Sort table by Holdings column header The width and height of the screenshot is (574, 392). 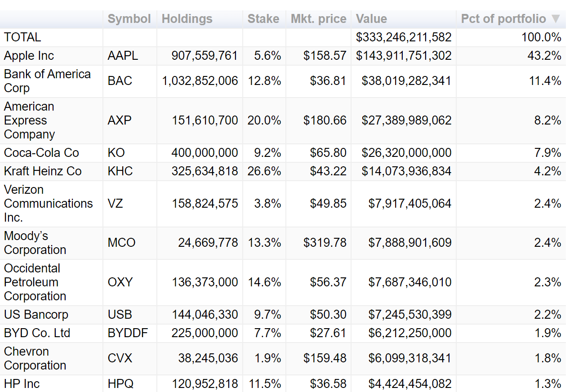tap(187, 19)
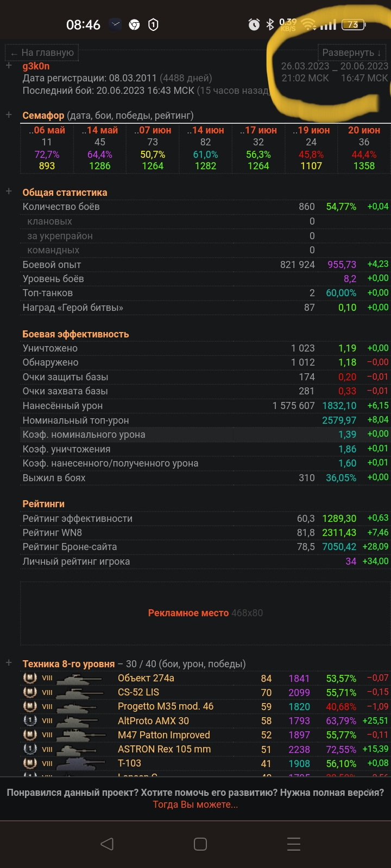
Task: Click the Рекламное место banner
Action: click(205, 613)
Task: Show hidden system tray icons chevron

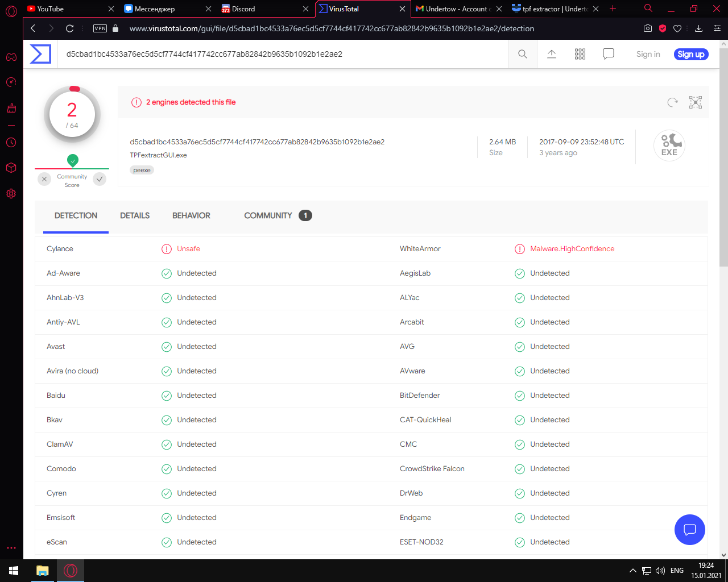Action: pos(632,571)
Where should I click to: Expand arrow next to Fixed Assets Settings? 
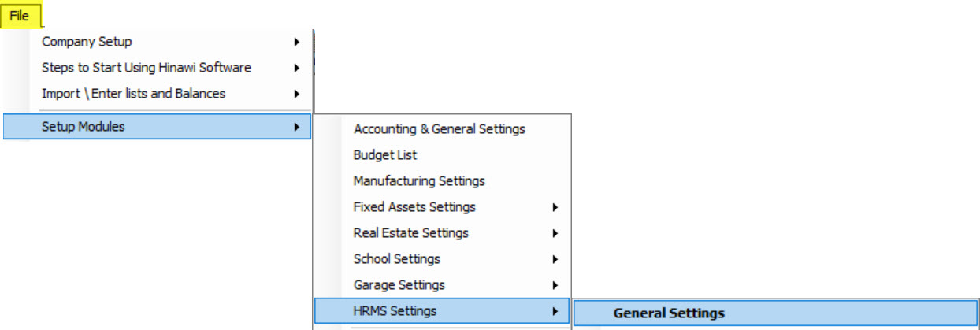[x=555, y=207]
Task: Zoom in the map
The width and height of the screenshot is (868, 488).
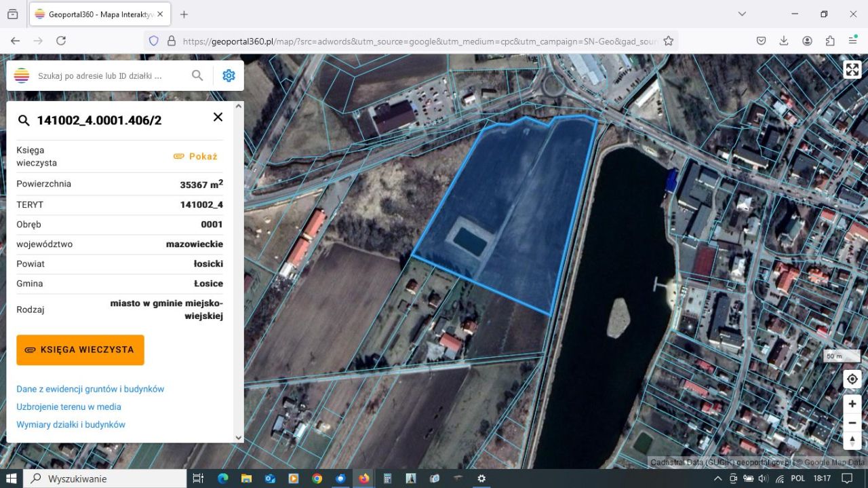Action: point(852,404)
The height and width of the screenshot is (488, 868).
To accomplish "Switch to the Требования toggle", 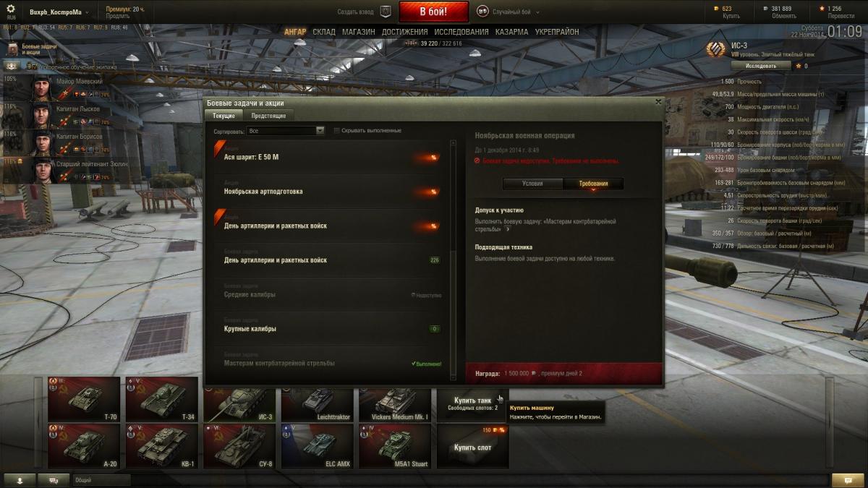I will click(x=593, y=184).
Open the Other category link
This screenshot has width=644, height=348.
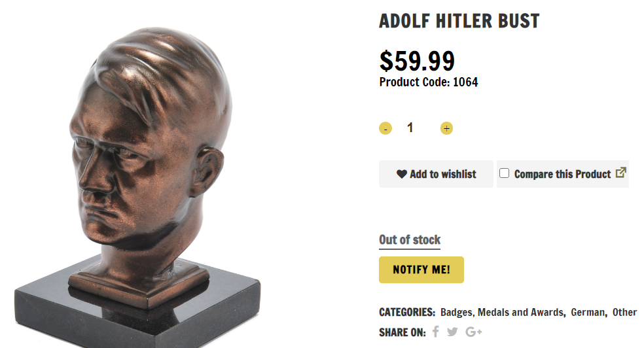624,312
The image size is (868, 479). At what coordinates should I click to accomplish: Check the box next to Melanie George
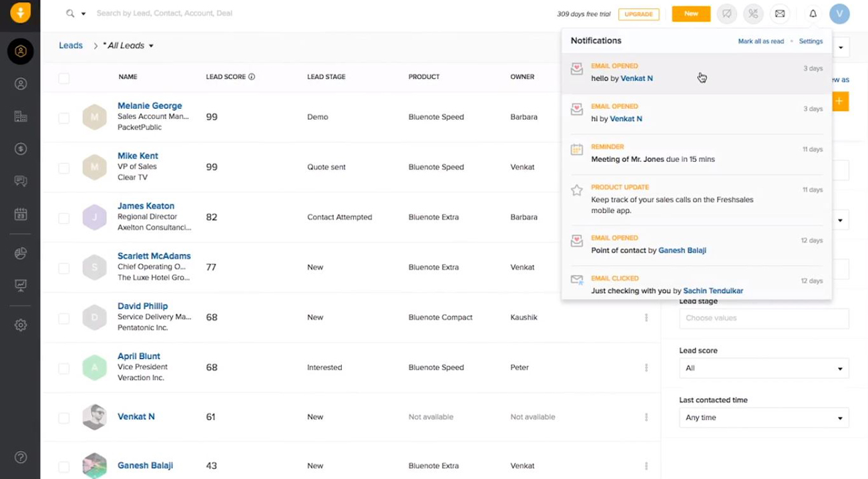[64, 118]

......

-- YOUR GOAL --
An exact copy of the lines from the one with "This screenshot has width=644, height=348." through the last line of the records, inclusive, is required, with all pictures left out.

-- SOLUTION TO THIS TASK --
This screenshot has width=644, height=348.
624,312
The image size is (868, 479). At what coordinates should I click to accomplish: Check the box next to Melanie George
[64, 118]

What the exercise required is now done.